I think in car-lengths nowadays mostly. Whenever I get a long enough stretch to just sit , I get to see the peculiar human confetti of Beverly Hills flutter past.

There was the day I saw the very tall, striking dreadlock-haired black man ride his bicycle. Against a sunny warm day, a balmy one, he was a kinetic sculpture of charcoal skin in a crisp cream linen suit, with most remarkable tan and beige boots of some expensive modern materials and design. They were an unusual streamlined shape. His boots of the future pedaled and pedaled his bright red old 1950s bicycle, with fat black tires, sashaying in and around the pegs of t-shirted pedestrian traffic on the white sidewalk. He was a Viennese waltz without sound, and ee cummings would have said so much depended on his red bicycle.

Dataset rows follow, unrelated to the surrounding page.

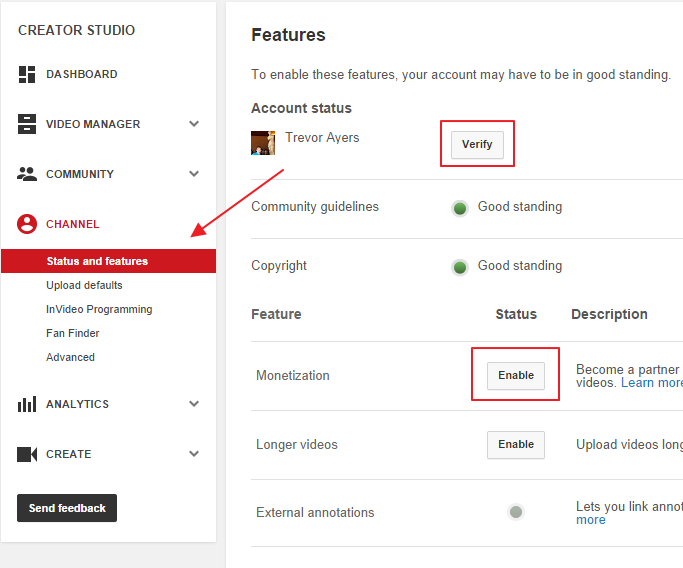Expand the Create section chevron
The height and width of the screenshot is (568, 683).
pos(194,454)
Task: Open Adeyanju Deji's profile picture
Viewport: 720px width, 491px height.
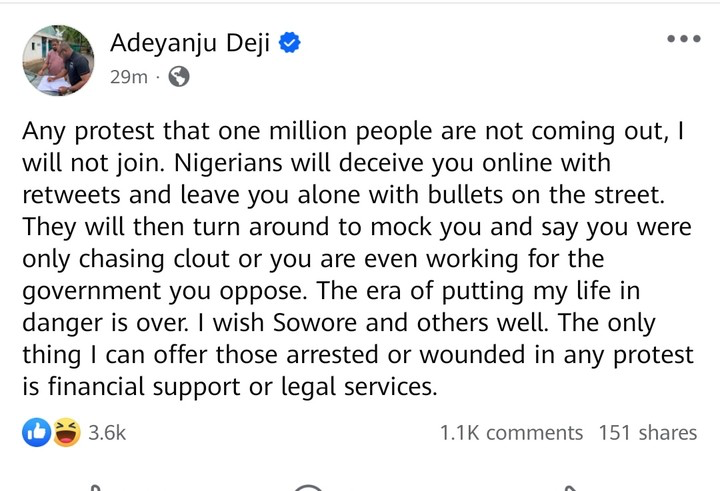Action: (58, 60)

There are the boney blondes. So many many blah blah blah blonde skeletal jewelry-and-clothes hangers, all on the same cell phones, all with the same dark haired boyfriends, all in the same tan cars. They murmur all around of money money money.

There is Ms. Pink. She must be an old maiden, but still wrapped in her slim girlness. Each clear morning she waits for the bus in her pale pink skin and demure red hair with a different ensemble of pink clothes glowing underneath her pink paper parasol. She exudes dignity even in her cacophony of pinks, being an older Ms. On St. Patrick’s, there she was again with her pink dress and her pink shoes and her pink sweater and her pink purse. And her green hat.

There is the grey woman. She paces. She tails people. She writhes like a banshee in her dirty grey blankets, flinging scrappy dark wisps of arms and cursing — somehow completely one dirty grey color everywhere, even her hair and face a strange ash. How long did it take her to get that way, I wondered. Had she started at white and gone through the spectrum to end in its negative? What purple despair had moved her off an edge to this invisible end?

But I saw some going forward today. I saw only the backs of two identically teal-sheathed med student girls, future nurses or doctors perhaps. In the shadow of an office building their large black bodies rolled along in stride, the left a waterfall of braids, the right all nappy poofs, teal sails waffling in the breeze. I thought about their future. How far their wind would blow them, how much farther than their mommas’. And as I saw their future, they dashed off in unison to grab it out of the world’s grudging hands. The bus came sooner than they’d thought.